> [OBJETIVO 1]:
En el extracto de la fuente, ¿qué término fue reconocido por todos como el peor insulto en la jauría política?
> [OBJETIVO 2]:
Continúa el extracto de la fuente sobre el rechazo de los jefes y del Estado a partir de su última oración.

Toda la charlatanería sobre las reivindicaciones parciales no bastaba para borrar un solo momento de libertad vivida. En algunos días, la certeza del cambio total posible había llegado a ser un punto sin retorno. La organización jerárquica, tocada en sus fundamentos económicos, cesaba de aparecer como una fatalidad. El rechazo de los jefes y de las fuerzas del orden, como la lucha contra el Estado y sus policías, se había convertido primeramente en una realidad en los lugares de trabajo, donde empresarios y dirigentes de todas clases habían sido expulsados. Incluso la presencia de aprendices a dirigentes, hombres de los sindicatos y de los partidos no podia borrar del ánimo de los revolucionarios que lo que se había hecho más apasionadamente se había hecho sin ellos y además contra ellos. El término "estalinismo" fue reconocido así por todos como el peor insulto en la jauría política.

> [SECCIÓN DE DATOS]:
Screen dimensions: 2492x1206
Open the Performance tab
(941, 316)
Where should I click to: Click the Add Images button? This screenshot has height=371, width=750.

> [RESPUESTA 1]:
El término "estalinismo".

> [RESPUESTA 2]:
El paro del trabajo, como fase esencial de un movimiento que apenas ignoraba su carácter insurreccional, metía en la mente de cada uno esta evidencia primordial de que el trabajo alienado produce la alienación. El derecho a la pereza se confirmaba, no solamente en pintadas populares como "No trabajéis jamás" o "Vivir sin tiempo muerto, gozar sin trabas", sino sobre todo en el desencadenamiento de la actividad lúdica. Fourier ya señalaba que serían necesarias varias horas de trabajo a obreros para construir una barricada que amotinados levantan en unos minutos. La desaparición del trabajo forzado coincidía necesariamente con la rienda suelta a la creatividad en todos los dominios: pintadas, lenguaje, comportamiento, táctica, técnica de combate, agitación, canciones, carteles y cómics. Cada uno podía medir así la suma de energía creativa prostituida en los periodos de supervivencia, en los días condenados al rendimiento, al shopping, a la tele, a la pasividad erigida en principio. Se podía estimar con el contador Geiger la tristeza de las fábricas de ocio donde se paga para consumir con aburrimiento las mercancías que se producen en el hastío que hace los ocios deseables. "Bajo los adoquines, la playa", hacía constar alegremente un poeta de muralla, mientras que una carta aparentemente firmada del C.N.P.F. aconsejaba cínicamente a los trabajadores olvidar las ocupaciones de fábrica y aprovechar sus aumentos de sueldo para pasar sus vacaciones en el "Club Mediterráneo".
René Vienet, Enragés y situacionistas en el movimiento de las ocupaciones (julio 1968)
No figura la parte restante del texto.